Escrito por: Diego Napán
Decir o hacer algo que no sabemos
muy bien por qué dijimos o hicimos puede ser enorgullecedor embarazoso, dependiendo del contexto. Sabía que debía sentirme orgulloso luego de
levantarle la voz al chofer de una unidad pública por no querer detenerse en el
paradero de la avenida Brasil y dejar a una mayor de edad a dos cuadras de su
destino; su excusa era que si parábamos habría más tráfico y que la señora
debió haberse bajado antes. Sabía que debía sentirme orgulloso pero, raramente,
los usuarios del bus le dieron la razón al chofer y desmerecieron mi posición
en defensa de la señora mayor de edad.
Y es que, en cierta forma, el
chofer y los apurados usuarios tenían todos, un objetivo en común que era que
el bus avance rápido y la señora que quería bajarse en el paradero apropiado
entorpecía esta finalidad. El respeto de la voluntad de la señora hubiera sido
una decisión ineficiente que era mejor evadir. Esto nos deja una pregunta
abierta ¿En verdad los intereses de las mayorías debe hacer que nos olvidemos
de los derechos de las minorías? Desde ya debo decir que no: Los países más
desarrollados son aquellos que más velan por sus minorías. Los buses públicos
tienen espacios especiales y procedimientos únicos para usuarios discapacitados
y mayores de edad. Nosotros, en Perú, estamos a muchos años de eso.
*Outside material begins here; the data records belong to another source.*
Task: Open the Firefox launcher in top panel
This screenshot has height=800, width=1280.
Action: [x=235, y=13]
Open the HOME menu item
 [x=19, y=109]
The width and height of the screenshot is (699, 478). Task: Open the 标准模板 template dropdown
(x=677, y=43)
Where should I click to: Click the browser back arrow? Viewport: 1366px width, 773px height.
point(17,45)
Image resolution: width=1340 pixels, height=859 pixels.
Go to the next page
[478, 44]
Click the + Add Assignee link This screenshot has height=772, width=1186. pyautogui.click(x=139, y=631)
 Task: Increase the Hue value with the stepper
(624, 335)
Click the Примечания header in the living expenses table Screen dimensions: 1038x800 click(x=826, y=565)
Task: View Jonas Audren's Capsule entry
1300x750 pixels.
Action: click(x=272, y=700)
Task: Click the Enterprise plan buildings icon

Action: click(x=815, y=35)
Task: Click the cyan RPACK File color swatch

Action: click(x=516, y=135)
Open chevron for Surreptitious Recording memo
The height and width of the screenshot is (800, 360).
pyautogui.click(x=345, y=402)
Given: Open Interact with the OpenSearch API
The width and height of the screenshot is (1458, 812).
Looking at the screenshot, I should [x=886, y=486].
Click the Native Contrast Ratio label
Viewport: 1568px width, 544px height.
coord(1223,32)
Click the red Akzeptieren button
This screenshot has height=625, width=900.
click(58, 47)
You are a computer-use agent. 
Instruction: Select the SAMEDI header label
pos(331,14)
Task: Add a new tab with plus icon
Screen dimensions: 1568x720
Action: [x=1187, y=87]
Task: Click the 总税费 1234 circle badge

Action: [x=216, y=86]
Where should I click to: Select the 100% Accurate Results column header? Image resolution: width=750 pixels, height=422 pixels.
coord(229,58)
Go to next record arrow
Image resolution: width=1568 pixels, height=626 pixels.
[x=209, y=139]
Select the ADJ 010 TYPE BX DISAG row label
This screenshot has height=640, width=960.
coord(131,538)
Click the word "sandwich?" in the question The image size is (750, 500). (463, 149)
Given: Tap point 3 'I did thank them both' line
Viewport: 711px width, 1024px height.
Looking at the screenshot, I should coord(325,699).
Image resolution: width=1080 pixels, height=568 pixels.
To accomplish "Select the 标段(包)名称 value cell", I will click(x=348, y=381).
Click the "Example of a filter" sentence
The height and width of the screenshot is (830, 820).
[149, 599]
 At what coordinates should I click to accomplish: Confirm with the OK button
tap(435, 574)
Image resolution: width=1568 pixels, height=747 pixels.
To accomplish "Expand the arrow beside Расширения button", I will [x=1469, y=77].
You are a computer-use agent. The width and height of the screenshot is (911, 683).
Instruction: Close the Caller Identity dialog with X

Pero el problema es aún más grave
y tiene una causa genérica. Esta semana salió una noticia que denunciaba a un
vecino de Chorrillos que construyó la escalera al segundo piso de su casa en la
vereda pública, obstaculizándola. La noticia fue el inicio de noticias y post
en televisión y en redes sociales que denunciaban a numerosas personas que
habían hecho lo mismo que el vecino de Chorrillos, desde vecinos normales a
instituciones privadas habían construido escaleras y cercas en las veredas
apropiándoselas y “ganándole terreno” a la calle.
Esta realidad pone en evidencia
algo que percibimos día a día pero no entendemos muy bien y es que el ciudadano
peruano promedio es muy individualista y tiene poco respeto por la res pública. Echar basura a la calle,
pintarrajear las paredes ajenas o ganarle terreno a la berma pública son actos
egoístas en los que nos olvidamos por un segundo que vivimos en un espacio que
es de todos y que nuestros actos perjudican a la colectividad.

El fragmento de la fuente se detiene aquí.